— WHAT THE TASK REQUIRES —
Your task is to retype, exactly, the line containing "This screenshot has" and every later line through the end of the listing, with pictures omitted.

— EXTRACTED INFORMATION —
------------------------------------
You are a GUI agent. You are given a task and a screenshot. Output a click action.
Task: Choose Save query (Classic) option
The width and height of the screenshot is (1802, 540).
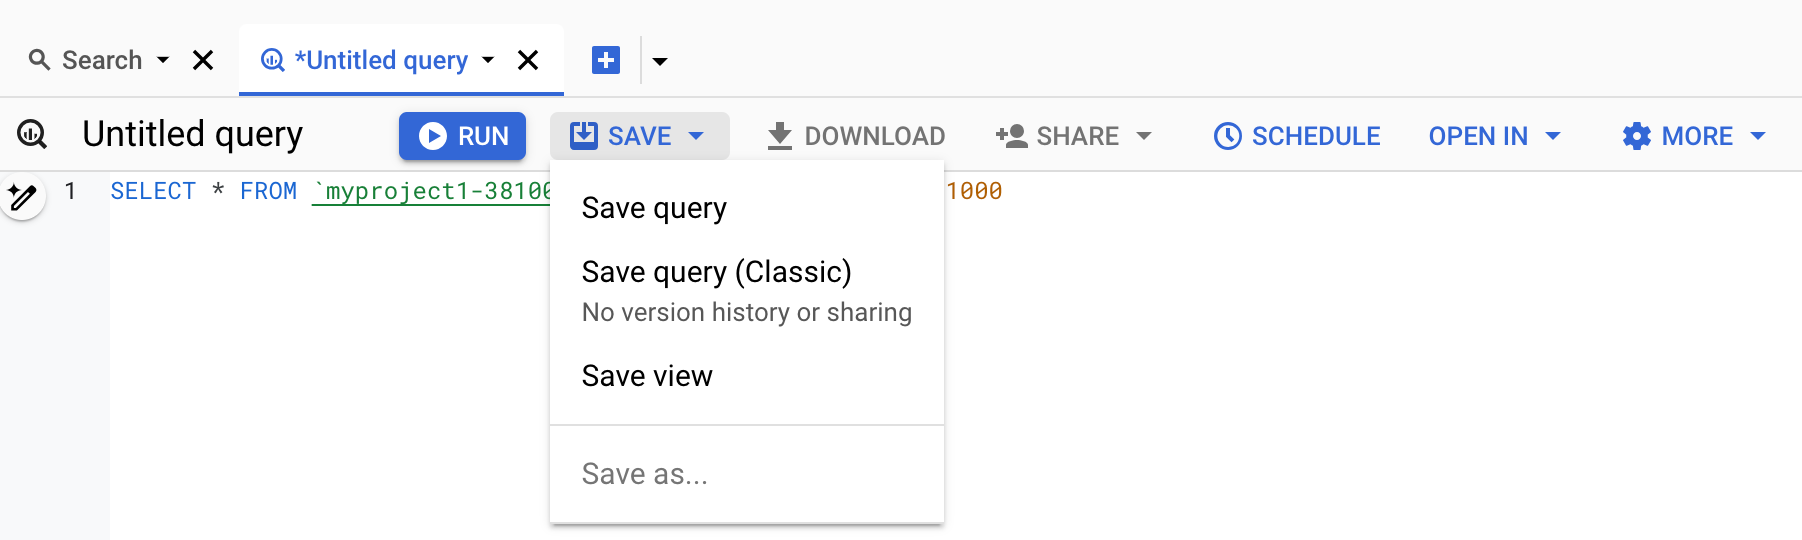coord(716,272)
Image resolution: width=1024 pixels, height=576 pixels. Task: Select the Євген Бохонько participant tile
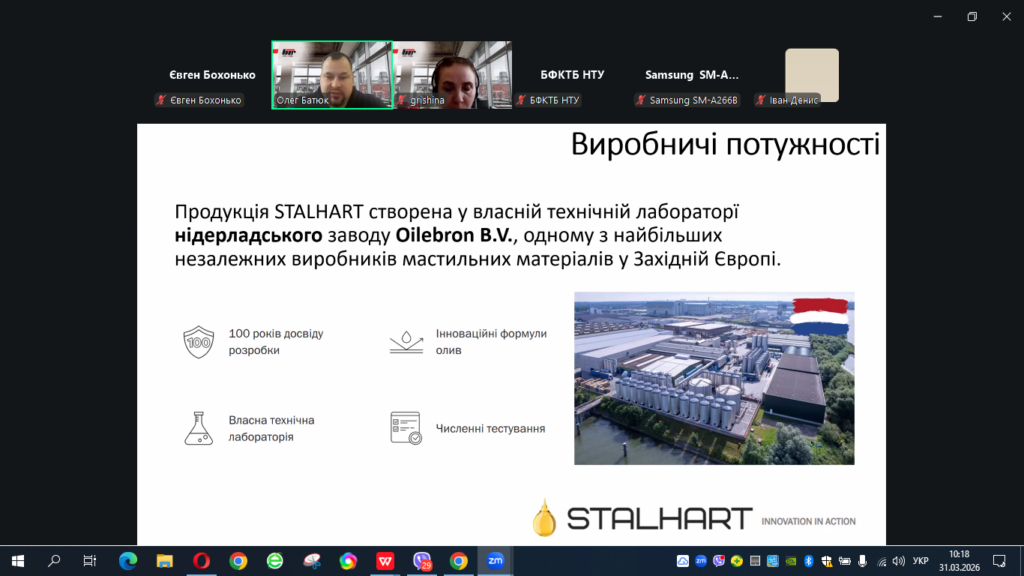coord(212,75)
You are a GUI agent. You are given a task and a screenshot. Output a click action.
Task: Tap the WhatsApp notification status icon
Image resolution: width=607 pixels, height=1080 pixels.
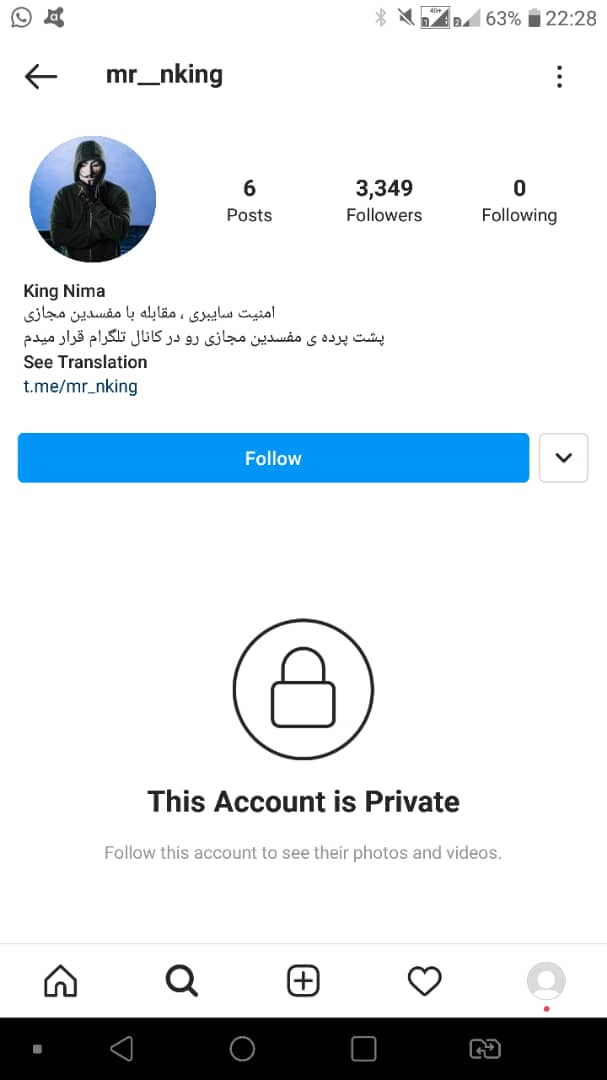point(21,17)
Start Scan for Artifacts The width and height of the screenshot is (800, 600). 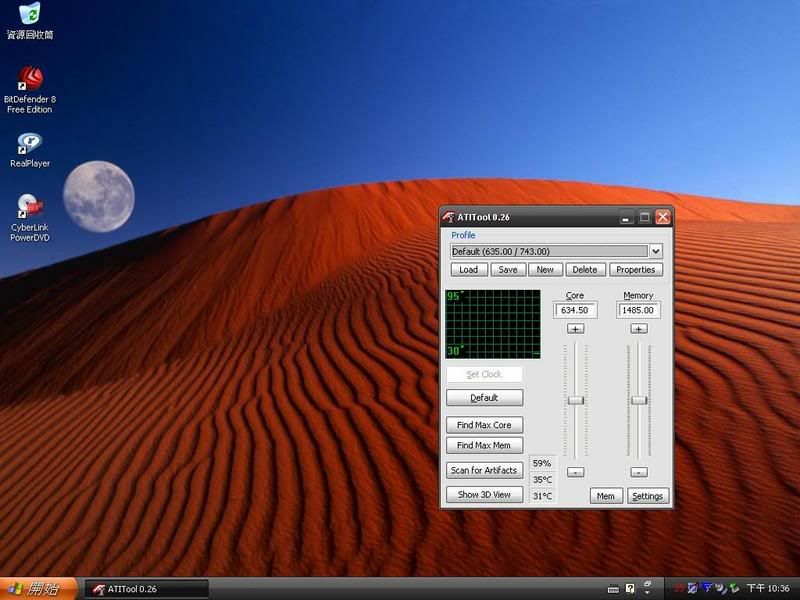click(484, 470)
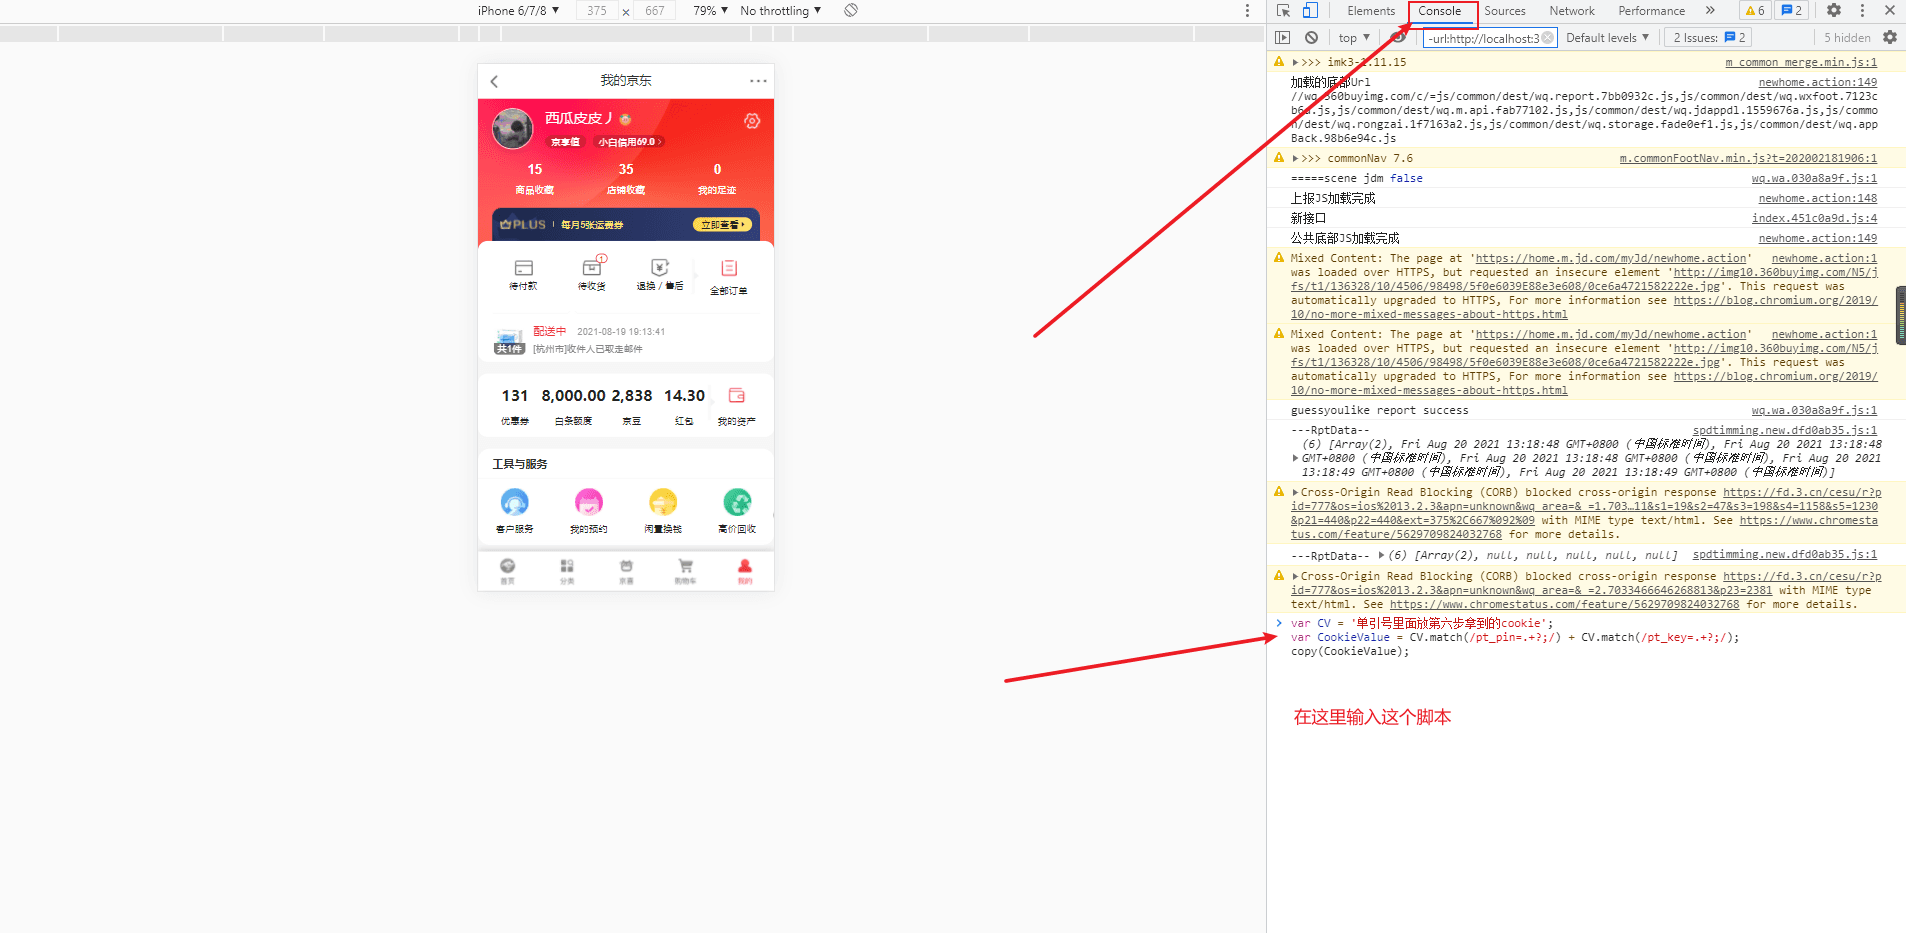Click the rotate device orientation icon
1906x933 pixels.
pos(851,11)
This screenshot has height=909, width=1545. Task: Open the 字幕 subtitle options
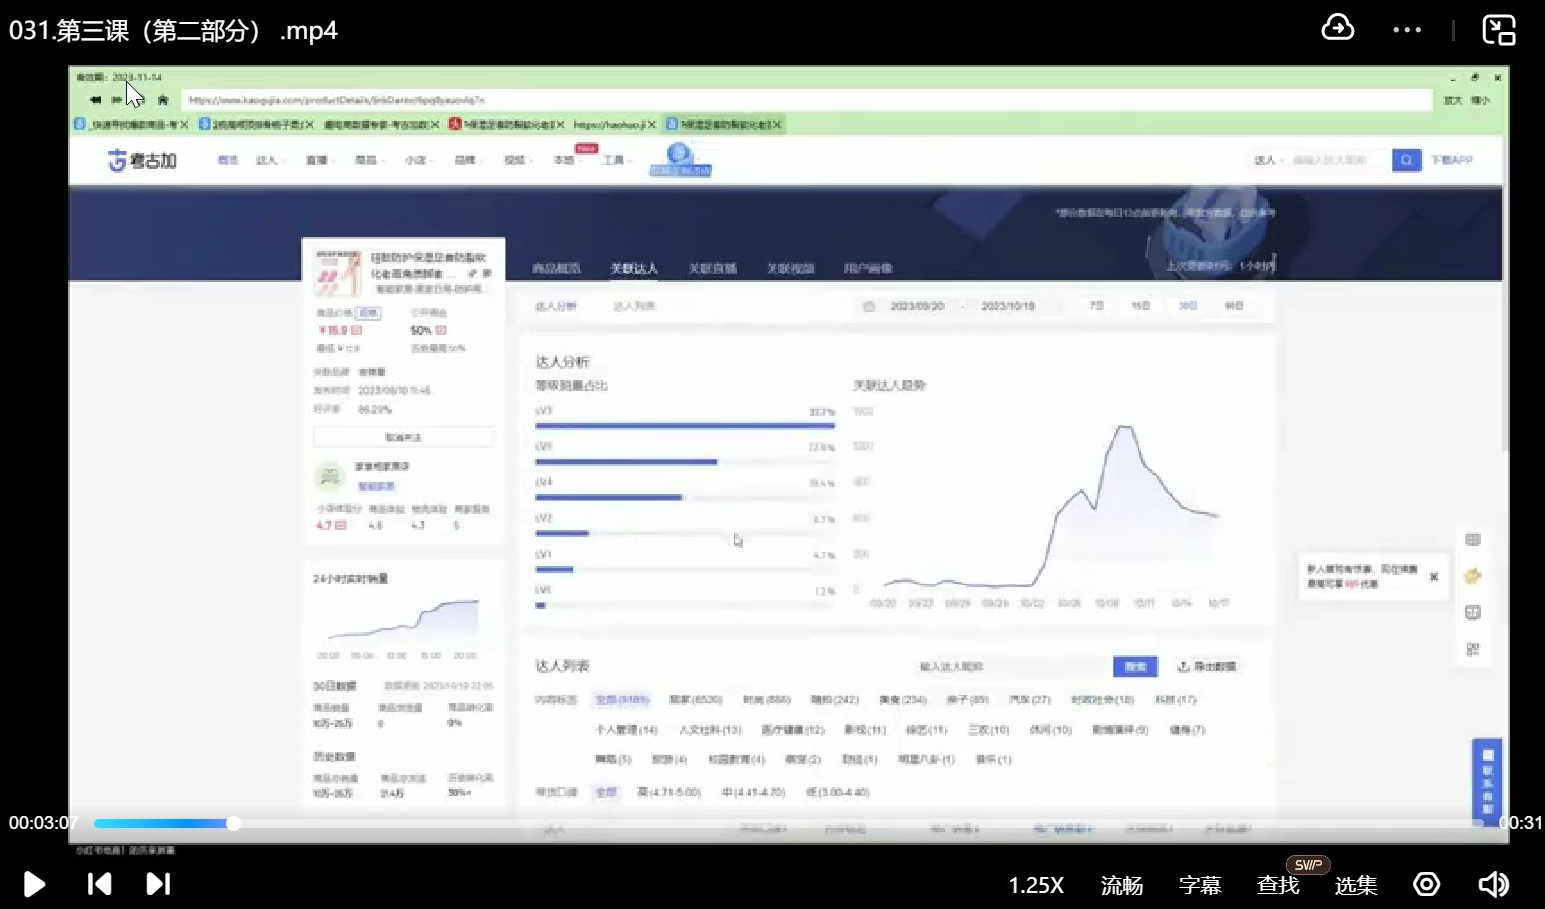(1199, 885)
------------------------------------
— ANSWER BOX —
This screenshot has height=909, width=1545. Task: Open the 字幕 subtitle options
(1199, 885)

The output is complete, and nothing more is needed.